Le président Sarkozy a fait en Algérie un discours marqué par moins de hardiesse que ce à quoi il nous avait habitués ; la question est certes épineuse, mais gagne-t-on pour autant à rester dans un flou artistique ? Il y a eu, nous dit-il, des victimes des deux côtés. Certes. Il faut que les historiens français et algériens mettent en chantier l'écriture d'une vision commune de l'Histoire basée sur les faits : oui, l'idée est excellente, voire indispensable. Mais ce qu'attendent les populations françaises et algériennes, les victimes des deux camps et leurs descendants, ce sont aussi des mots tout simples, qui montrent que les erreurs du passé sont comprises et que les vieux démons ne reviendront plus.

Ces mots simples, les Français d’aujourd’hui seraient au fond prêts à s’y associer. Il s’agit certes de pardon, mais non de repentance, ce mot trop lourd et trop religieux.
Ces paroles sont du style : nous avons fait mal à votre peuple, nous vous avons fait du mal de propos délibéré, nous le regrettons et nous vous en demandons pardon.

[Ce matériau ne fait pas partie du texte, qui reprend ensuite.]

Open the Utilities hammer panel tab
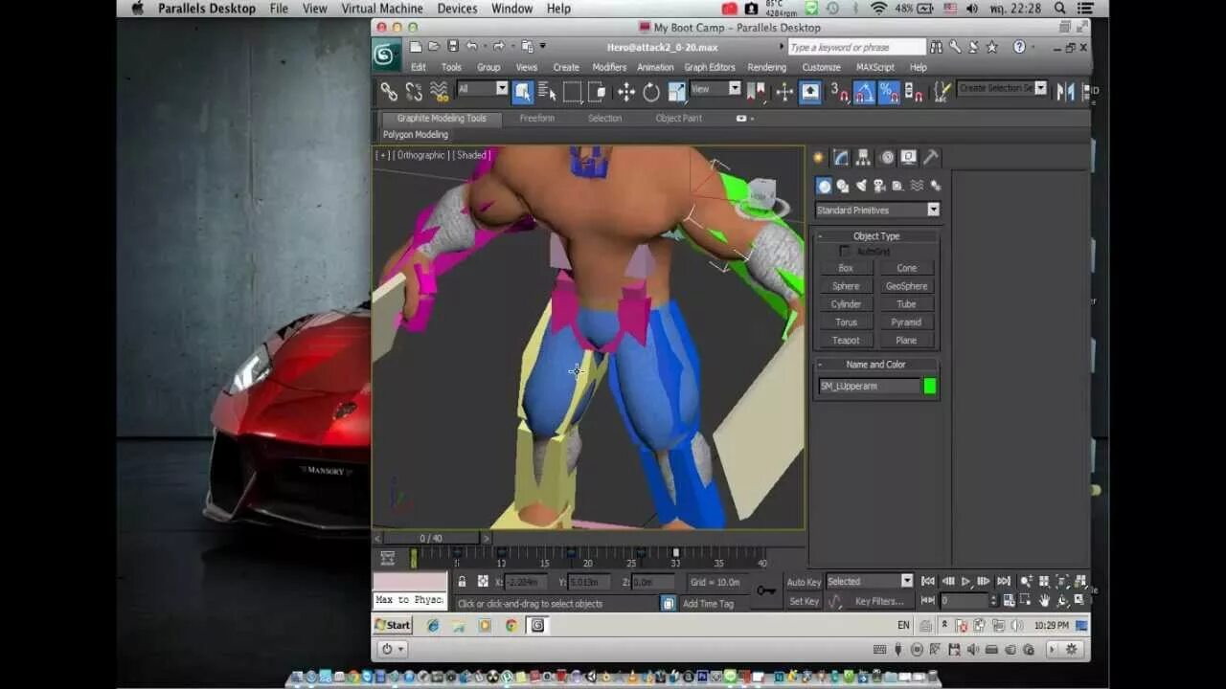Image resolution: width=1226 pixels, height=689 pixels. pos(931,158)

Quelles qu'en soient les causes historiques, les explications, les alibis, nous devons admettre que d'évidence, la France s'est trompée et a fait du tort tant à elle-même qu’aux populations vivant sur le sol algérien.

Elle s'est trompée en 1870 lorsqu'elle a promulgué le décret Crémieux, accordant la nationalité française d'office aux résidents chrétiens ou juifs et cantonnant les musulmans à un statut indigène. Ce faisant, elle a tourné le dos à l’idéal républicain et signifié à la majorité de la population d'une part leur statut colonial et d'autre part un mépris et une défiance coupables envers l'Islam. Diviser ainsi les peuples selon leur religion, c’était aussi tuer d’avance l’éventualité même d’une Algérie française, puisque ses habitants n’étaient pas admis à la citoyenneté. Un comble pour la patrie des droits de l’Homme, république laïque de surcroît.

La France s'est trompée ensuite en tombant dans le piège de la guerre dès mai 1945 en oubliant d'ouvrir ce dialogue qu’elle a recommandé à d’autres par la suite. Elle s'est trompée en utilisant dans ces opérations des techniques de guerre totale avec torture, déplacement de populations, etc. Elle s'est trompée en n'honorant pas sa parole vis à vis des harkis, dont beaucoup sont morts abandonnés à la vengeance des nationalistes.

Bref, moyennant quelques explications, la France d’aujourd’hui se reconnaîtrait plus volontiers dans une France généreuse qui demande pardon et qui pardonne que dans une France raidie dans un orgueil d’un autre siècle et qui nie les évidences historiques.

Monsieur le président, osons franchir le pas.